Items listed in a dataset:

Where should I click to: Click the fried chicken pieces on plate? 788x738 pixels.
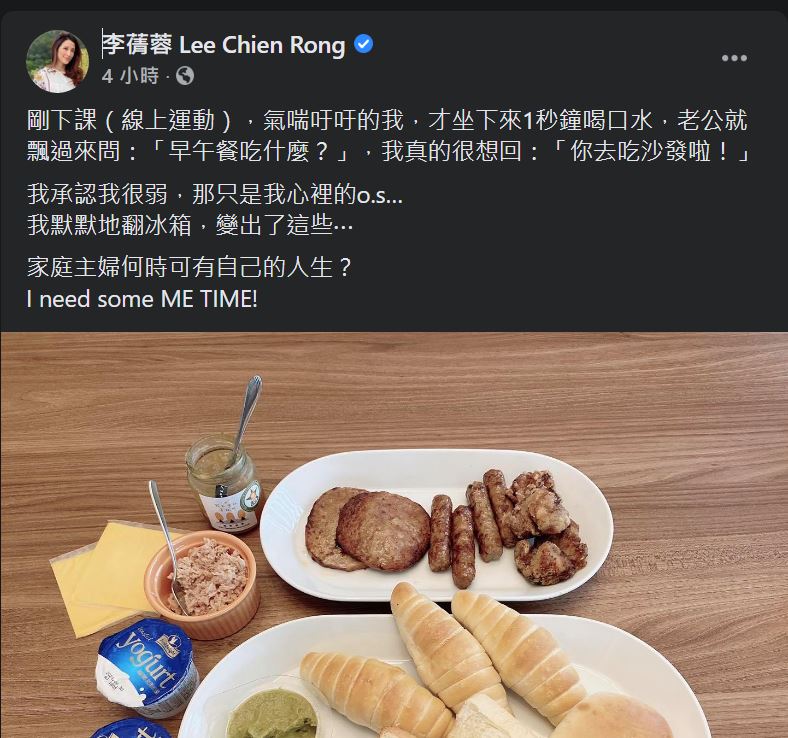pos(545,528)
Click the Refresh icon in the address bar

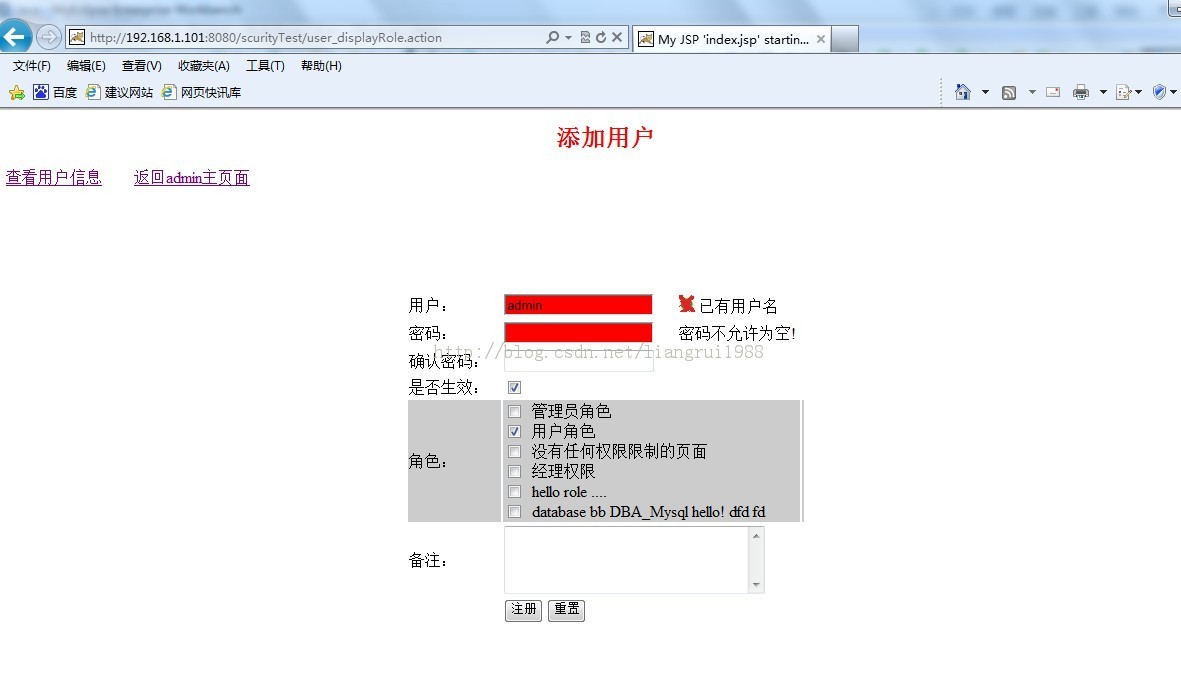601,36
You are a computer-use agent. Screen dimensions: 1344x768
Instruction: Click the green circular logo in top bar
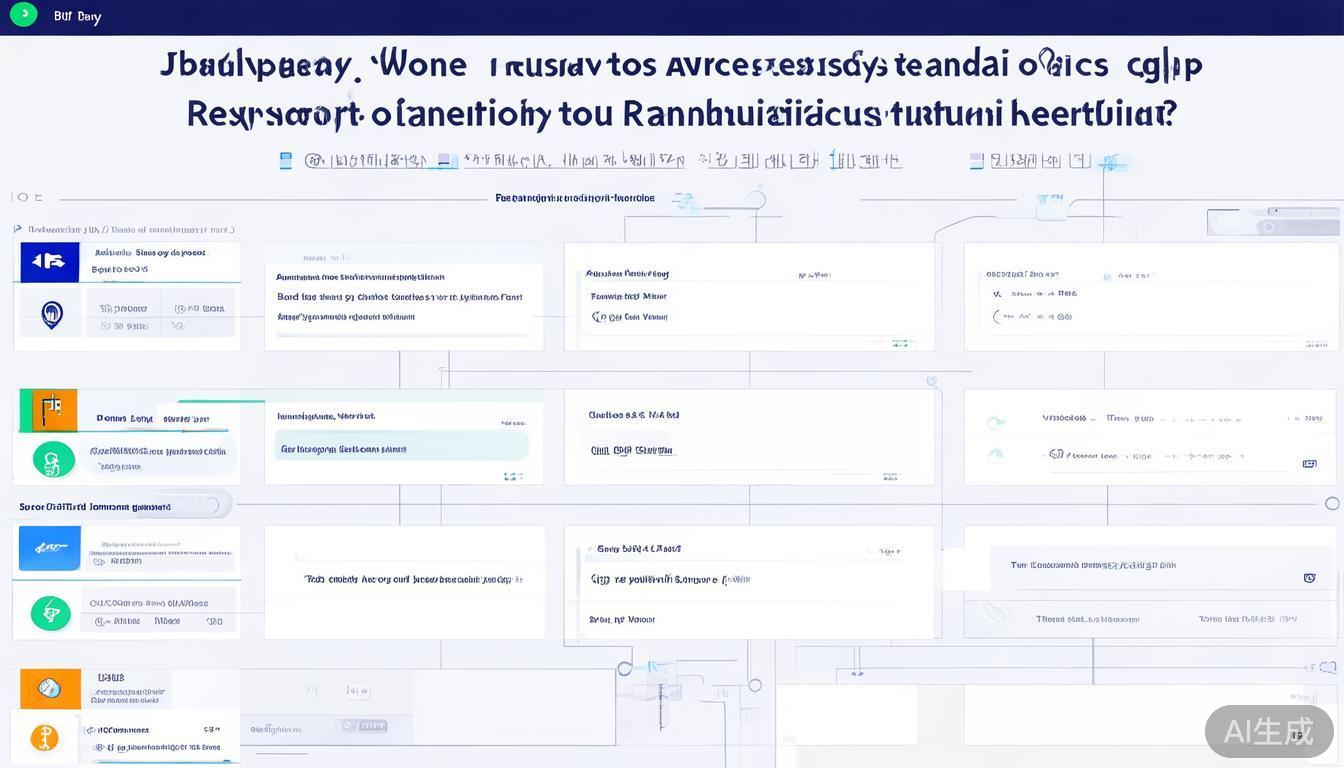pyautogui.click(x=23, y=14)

What to do: Update all of the items above by changing "address bar" to "URL bar" and leaving everything else as it is. Omit the pictures from your answer.

Expected answer:
Where should I click to: Click the fried chicken pieces on plate? 788x738 pixels.
pos(545,528)
Click the Refresh icon in the URL bar

601,36
You are a computer-use agent. Screen dimensions: 1344x768
Instruction: Click the green circular logo in top bar
pyautogui.click(x=23, y=14)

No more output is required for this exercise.